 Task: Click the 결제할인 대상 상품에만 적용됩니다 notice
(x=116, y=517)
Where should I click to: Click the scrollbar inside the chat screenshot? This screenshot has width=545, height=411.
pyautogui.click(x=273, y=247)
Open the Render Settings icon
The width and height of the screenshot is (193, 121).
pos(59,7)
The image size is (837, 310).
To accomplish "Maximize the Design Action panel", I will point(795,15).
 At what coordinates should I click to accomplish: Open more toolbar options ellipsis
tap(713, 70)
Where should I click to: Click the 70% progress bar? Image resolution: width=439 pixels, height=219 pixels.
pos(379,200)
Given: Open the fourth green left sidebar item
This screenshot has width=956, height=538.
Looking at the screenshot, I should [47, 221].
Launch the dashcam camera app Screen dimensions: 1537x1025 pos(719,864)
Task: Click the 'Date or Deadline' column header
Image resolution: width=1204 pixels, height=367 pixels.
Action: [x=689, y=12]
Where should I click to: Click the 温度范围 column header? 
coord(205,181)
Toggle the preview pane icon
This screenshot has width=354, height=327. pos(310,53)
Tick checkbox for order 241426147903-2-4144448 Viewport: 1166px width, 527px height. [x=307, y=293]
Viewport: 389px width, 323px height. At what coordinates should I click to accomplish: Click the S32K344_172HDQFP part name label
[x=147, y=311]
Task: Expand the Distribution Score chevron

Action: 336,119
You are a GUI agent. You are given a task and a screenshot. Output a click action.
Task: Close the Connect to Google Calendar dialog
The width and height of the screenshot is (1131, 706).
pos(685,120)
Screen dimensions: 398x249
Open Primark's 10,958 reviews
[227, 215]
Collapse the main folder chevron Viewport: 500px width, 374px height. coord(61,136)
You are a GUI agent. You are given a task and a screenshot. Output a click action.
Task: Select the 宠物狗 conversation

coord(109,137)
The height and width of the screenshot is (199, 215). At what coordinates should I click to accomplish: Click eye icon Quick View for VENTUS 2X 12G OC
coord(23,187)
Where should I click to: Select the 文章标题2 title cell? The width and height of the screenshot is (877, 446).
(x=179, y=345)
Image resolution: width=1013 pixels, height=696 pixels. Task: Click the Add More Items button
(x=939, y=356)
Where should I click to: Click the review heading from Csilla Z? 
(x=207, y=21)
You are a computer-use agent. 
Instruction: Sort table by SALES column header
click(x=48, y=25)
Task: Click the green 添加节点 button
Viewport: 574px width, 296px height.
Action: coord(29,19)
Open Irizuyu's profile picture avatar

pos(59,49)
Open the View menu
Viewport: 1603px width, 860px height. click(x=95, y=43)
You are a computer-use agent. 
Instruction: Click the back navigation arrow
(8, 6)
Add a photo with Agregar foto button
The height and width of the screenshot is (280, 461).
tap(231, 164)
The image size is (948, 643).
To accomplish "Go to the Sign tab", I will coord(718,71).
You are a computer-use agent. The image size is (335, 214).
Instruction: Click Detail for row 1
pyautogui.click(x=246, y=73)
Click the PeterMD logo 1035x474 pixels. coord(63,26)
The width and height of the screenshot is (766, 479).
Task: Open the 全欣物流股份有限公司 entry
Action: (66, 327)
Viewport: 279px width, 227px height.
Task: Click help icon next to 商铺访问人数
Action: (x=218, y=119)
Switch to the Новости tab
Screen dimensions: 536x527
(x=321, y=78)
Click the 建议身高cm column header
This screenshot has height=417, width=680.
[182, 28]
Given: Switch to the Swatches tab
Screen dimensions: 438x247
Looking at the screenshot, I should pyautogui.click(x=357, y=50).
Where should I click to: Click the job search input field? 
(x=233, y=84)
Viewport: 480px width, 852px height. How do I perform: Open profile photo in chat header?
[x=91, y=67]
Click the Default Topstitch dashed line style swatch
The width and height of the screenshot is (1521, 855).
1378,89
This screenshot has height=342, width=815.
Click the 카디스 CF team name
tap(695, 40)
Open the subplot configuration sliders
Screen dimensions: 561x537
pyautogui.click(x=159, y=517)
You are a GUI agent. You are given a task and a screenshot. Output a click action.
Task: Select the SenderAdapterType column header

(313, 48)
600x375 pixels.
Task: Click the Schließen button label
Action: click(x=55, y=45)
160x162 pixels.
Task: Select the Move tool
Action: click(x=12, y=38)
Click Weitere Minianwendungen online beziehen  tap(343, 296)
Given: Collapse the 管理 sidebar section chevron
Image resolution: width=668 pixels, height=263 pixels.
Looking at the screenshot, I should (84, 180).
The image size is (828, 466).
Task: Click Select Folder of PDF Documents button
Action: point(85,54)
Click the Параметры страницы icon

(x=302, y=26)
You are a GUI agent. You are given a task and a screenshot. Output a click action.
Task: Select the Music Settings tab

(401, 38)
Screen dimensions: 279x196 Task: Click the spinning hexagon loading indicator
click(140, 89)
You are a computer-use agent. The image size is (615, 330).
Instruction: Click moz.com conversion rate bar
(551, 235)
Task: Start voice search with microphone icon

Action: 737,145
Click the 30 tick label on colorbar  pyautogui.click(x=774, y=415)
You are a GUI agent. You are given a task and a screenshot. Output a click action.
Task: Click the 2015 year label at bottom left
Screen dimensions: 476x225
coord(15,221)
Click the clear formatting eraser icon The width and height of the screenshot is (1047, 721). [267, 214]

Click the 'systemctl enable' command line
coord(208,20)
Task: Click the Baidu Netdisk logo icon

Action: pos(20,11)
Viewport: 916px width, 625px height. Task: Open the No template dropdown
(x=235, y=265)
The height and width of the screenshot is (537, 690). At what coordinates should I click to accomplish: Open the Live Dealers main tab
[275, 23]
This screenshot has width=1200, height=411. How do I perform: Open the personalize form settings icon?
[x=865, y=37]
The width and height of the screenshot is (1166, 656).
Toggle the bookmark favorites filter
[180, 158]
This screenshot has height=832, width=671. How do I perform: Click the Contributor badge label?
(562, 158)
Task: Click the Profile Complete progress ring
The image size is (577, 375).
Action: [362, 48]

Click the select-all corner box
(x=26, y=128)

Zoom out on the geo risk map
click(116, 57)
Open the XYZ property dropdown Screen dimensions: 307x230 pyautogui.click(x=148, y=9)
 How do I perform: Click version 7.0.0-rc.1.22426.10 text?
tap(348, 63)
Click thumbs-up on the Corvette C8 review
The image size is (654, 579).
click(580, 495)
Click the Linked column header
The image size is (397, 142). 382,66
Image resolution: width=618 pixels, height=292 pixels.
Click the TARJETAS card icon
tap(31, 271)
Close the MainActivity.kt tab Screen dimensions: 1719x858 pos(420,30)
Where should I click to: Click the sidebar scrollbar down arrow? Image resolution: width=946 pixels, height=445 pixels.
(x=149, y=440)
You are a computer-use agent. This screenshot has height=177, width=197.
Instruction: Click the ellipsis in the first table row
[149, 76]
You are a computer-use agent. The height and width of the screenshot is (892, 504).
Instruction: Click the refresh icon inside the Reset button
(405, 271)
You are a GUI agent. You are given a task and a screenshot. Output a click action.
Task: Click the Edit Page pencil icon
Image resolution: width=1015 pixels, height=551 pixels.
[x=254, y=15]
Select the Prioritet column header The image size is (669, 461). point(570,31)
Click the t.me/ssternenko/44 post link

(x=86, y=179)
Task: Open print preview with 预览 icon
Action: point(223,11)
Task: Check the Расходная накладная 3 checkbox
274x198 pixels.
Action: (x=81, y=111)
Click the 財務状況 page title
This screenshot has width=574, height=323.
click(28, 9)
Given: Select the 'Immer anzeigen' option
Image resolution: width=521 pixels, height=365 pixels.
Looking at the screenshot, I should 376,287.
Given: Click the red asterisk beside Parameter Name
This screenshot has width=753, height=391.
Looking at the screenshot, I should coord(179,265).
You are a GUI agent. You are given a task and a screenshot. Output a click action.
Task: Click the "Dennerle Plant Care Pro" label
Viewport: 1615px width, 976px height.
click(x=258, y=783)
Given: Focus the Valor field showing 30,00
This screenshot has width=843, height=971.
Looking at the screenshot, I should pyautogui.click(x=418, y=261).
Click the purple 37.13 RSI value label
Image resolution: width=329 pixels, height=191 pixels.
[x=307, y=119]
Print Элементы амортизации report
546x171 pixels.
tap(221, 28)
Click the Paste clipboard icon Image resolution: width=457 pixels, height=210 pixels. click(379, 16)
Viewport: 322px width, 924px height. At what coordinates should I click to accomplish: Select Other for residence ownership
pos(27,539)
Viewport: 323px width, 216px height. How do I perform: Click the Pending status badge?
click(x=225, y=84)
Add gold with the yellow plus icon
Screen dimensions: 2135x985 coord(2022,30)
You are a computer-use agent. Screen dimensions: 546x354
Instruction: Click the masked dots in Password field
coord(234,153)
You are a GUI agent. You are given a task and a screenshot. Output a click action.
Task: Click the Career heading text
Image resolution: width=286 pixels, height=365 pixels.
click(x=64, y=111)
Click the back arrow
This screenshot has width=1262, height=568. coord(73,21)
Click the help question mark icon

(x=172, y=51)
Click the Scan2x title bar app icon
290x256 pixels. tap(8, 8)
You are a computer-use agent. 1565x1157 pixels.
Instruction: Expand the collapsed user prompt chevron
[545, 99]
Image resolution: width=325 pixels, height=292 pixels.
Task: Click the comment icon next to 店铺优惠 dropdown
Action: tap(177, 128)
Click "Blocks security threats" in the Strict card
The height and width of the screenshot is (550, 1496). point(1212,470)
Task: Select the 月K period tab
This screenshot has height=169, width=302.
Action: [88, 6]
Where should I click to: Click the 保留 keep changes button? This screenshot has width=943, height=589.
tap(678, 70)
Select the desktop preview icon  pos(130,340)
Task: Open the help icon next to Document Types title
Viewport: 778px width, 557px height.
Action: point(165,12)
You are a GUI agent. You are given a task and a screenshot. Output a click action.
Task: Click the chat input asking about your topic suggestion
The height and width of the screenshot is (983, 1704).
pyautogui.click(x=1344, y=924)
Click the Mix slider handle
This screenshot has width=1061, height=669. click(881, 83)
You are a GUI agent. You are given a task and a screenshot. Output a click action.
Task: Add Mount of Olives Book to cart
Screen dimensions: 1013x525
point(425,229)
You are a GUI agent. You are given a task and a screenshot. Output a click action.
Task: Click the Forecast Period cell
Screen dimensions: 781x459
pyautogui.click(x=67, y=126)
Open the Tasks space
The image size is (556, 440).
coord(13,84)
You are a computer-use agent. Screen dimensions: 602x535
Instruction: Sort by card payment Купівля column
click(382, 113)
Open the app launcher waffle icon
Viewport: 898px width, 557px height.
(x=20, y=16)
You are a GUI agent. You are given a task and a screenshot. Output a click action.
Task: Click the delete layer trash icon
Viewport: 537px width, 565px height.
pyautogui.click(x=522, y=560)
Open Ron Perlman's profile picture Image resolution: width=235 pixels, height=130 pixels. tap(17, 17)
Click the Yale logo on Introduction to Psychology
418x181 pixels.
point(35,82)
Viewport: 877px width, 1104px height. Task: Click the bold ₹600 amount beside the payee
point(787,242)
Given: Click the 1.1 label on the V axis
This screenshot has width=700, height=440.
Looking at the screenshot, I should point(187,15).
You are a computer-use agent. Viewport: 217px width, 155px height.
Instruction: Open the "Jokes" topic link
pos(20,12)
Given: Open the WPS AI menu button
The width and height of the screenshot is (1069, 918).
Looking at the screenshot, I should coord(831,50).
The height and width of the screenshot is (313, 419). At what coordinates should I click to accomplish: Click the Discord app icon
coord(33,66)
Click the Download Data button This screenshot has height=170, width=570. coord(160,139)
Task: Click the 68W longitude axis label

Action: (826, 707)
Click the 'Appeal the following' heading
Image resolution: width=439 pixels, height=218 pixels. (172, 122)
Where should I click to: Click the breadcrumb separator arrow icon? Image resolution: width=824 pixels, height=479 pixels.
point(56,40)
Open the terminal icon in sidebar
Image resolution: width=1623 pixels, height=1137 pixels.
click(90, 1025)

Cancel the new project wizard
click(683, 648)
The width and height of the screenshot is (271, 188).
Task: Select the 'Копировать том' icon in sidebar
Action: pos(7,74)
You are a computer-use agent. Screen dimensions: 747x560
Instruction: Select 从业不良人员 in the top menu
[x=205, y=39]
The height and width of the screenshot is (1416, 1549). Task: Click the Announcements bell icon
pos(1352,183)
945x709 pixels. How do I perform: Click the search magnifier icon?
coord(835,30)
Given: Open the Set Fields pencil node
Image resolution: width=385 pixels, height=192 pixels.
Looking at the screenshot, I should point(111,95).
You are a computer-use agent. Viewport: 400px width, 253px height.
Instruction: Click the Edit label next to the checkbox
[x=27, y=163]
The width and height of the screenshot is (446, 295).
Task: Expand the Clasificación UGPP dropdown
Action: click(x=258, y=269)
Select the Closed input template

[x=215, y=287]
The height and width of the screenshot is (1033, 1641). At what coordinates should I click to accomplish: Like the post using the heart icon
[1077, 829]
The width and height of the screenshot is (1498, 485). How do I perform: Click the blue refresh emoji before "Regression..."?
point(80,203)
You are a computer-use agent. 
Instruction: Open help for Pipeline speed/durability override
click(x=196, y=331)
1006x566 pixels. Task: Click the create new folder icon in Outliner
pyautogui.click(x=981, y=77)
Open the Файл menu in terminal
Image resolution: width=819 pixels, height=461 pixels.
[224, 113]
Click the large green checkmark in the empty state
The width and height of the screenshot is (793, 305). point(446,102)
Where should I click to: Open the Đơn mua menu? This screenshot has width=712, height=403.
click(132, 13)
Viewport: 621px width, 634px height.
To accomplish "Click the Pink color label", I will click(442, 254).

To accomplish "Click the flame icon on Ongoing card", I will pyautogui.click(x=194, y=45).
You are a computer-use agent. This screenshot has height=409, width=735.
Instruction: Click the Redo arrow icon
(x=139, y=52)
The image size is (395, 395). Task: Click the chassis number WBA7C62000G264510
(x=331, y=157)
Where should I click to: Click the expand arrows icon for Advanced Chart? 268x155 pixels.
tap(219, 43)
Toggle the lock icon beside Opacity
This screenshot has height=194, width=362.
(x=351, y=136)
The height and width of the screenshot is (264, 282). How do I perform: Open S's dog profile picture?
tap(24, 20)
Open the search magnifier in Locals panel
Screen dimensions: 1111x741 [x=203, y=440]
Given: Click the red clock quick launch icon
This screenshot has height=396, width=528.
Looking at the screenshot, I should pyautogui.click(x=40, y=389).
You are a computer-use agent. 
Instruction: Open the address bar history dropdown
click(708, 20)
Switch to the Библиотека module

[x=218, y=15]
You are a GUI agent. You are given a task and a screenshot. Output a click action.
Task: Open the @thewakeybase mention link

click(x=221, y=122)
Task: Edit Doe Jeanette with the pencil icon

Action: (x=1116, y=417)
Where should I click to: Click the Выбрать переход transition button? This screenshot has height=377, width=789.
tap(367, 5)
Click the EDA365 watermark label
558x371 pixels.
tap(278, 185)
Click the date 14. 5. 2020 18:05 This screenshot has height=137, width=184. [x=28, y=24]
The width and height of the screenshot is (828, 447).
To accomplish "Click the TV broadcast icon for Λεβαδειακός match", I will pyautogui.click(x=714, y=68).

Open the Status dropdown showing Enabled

• • • • • • •

> [SHORT TASK]:
Copy the material starting with the line containing "Screen dimensions: 398x249" and going on through the line containing "coord(109,137)", reproducing those lines as they appear.

> [PROBLEM SOLUTION]:
Screen dimensions: 398x249
Open Primark's 10,958 reviews
[227, 215]
Collapse the main folder chevron Viewport: 500px width, 374px height. coord(61,136)
You are a GUI agent. You are given a task and a screenshot. Output a click action.
Task: Select the 宠物狗 conversation

coord(109,137)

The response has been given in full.